Desliza suavemente la llema de sus dedos corazón sobre la piel desnuda de mis hombros, dibujando círculos y recreándose en ello. Me frustra no poder ver su rostro para darme una idea de lo que piensa. Luego cubre mis hombros con las manos y se acerca a mi oído derecho. Su aliento choca contra mi piel y me hace soltar un pequeño jadeo.
—Deberías reír más amenudo.

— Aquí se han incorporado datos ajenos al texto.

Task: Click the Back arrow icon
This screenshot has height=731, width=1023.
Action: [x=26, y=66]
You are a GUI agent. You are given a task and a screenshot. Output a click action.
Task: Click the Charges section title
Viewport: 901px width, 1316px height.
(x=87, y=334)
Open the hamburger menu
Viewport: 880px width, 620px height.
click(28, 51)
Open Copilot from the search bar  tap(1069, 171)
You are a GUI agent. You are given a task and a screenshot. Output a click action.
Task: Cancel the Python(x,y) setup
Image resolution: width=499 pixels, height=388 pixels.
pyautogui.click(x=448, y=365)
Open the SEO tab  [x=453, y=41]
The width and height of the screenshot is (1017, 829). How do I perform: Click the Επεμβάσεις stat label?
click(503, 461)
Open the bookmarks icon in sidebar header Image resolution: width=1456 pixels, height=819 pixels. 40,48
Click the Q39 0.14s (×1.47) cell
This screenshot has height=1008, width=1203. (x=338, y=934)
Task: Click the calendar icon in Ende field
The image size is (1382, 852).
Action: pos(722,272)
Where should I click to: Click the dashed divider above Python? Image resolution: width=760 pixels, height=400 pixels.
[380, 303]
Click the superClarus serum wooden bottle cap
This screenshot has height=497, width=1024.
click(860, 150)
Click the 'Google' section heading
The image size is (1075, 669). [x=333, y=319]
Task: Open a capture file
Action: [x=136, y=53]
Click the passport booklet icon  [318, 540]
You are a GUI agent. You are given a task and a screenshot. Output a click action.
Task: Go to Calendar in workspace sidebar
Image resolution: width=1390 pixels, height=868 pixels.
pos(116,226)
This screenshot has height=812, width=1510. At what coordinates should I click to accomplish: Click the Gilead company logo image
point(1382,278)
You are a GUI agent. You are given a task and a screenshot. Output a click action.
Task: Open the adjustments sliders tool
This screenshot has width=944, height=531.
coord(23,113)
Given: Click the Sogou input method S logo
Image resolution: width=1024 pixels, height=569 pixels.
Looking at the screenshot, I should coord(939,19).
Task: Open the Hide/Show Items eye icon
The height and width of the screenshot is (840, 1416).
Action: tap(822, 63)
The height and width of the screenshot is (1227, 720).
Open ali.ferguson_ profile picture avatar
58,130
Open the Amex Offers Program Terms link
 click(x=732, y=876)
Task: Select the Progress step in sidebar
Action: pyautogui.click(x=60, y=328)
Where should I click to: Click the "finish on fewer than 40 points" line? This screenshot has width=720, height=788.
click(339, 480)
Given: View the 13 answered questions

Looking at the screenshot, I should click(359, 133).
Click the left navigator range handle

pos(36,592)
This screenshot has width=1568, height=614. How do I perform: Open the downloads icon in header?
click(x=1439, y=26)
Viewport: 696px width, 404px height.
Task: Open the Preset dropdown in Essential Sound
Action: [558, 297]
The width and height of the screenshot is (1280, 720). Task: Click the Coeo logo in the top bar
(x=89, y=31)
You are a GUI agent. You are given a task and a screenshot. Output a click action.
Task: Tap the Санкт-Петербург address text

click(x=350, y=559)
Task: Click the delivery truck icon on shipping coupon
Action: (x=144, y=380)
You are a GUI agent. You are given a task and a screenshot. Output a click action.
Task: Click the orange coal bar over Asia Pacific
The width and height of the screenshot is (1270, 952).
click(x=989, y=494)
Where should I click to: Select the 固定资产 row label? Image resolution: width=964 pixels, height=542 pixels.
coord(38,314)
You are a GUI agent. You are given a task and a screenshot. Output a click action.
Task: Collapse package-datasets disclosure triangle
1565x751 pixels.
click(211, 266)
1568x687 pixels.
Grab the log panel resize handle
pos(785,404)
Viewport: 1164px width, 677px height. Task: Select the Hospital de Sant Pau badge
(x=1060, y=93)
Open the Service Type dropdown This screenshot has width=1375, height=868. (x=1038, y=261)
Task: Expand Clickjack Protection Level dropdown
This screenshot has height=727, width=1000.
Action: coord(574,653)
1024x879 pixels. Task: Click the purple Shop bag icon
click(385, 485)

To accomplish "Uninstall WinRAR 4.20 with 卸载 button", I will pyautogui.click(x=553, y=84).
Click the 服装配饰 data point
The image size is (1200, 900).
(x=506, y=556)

Tu risa está rota, cariño, y es preciosa. —Roza sus labios en mi lóbulo y se detiene un momento para respirar. —Gracias. —Y se marcha, dejándo lo sucedido en la nebulosa y a mí confundida.
De acuerdo, punto para Falcone.
Termino de desayunar y me dispongo a encontrar a Danielle. Al no verla por los lugares más obvios, subo de nuevo a la segunda planta. Toco un par de veces su puerta, esperando una respuesta. No la hay. Pego la oreja a la superficie de madera para oír un poco de movimiento dentro. Me debato entre si abrir yo o esperar. Vuelvo a golpearla, esta vez con más fuerza. Nada, de nuevo.
—¿Elle? Si hay alguien contigo —anuncio todavía desde fuera—, descuida, he visto cosas peores. Voy a entrar.
Empujo la puerta lentamente, dándole a Danielle la oportunidad de prepararse. Dentro, todo está en penumbra. Las cortinas no están corridas y huele a humano enclaustrado. Mis ojos tardan un poco en habituarse a la oscuridad, pero finalmente localizo la cama, donde hay un bulto entre los edredones.
—Danielle, ya es de día —informo, indecisa—. ¿Elle?
Nada.
Me acerco a la cama y me siento en una orilla. Estiro una mano hasta la protuberancia del centro y lo nuevo un poco.
—¿Te encuentras bien?
Nada.
Hay alguien allí abajo... Y está con vida, pues la tela está caliente.
—Vete, déjame en paz —dice la voz amortiguada de Danielle.
—Dame una buena razón para hacerlo —rebato.
De pronto, en un rápido movimiento, Danielle se sienta y sale de entre las frazadas. Me hielo donde estoy.
Y no porque me esté apuntando a la cara con un arma, sino porque sus ojos hinchados y rojos delatan que ha estado llorando.